**About this exercise:** Lift out each line of the data that holds "Silly".
[Material shown Boundary: Start]
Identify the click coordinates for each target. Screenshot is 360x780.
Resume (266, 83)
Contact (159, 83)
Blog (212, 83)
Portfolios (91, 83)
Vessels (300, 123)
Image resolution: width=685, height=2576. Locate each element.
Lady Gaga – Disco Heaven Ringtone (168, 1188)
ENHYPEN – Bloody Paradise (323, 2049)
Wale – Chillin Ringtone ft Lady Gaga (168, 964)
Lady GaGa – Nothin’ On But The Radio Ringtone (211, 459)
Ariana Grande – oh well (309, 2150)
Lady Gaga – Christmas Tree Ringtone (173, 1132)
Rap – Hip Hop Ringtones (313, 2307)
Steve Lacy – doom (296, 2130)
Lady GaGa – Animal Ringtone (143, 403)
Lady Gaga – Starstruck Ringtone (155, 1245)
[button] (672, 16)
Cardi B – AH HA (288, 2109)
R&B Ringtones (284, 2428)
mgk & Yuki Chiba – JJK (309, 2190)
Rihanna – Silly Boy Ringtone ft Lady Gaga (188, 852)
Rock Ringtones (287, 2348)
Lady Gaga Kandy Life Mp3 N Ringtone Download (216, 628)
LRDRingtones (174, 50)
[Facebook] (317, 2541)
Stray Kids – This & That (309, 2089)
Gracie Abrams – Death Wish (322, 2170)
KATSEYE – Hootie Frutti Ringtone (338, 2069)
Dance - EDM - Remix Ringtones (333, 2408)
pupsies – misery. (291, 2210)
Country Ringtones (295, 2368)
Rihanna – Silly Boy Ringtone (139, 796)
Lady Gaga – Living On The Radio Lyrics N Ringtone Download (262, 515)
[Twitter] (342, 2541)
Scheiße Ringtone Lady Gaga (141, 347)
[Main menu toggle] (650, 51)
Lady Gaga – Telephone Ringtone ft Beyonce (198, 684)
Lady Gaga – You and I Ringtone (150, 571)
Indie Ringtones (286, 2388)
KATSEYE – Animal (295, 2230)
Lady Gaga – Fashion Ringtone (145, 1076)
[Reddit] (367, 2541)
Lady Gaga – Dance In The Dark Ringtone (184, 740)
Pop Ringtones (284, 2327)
[Material shown Boundary: End]
**Problem solution:**
Rihanna – Silly Boy Ringtone ft Lady Gaga (188, 852)
Rihanna – Silly Boy Ringtone (139, 796)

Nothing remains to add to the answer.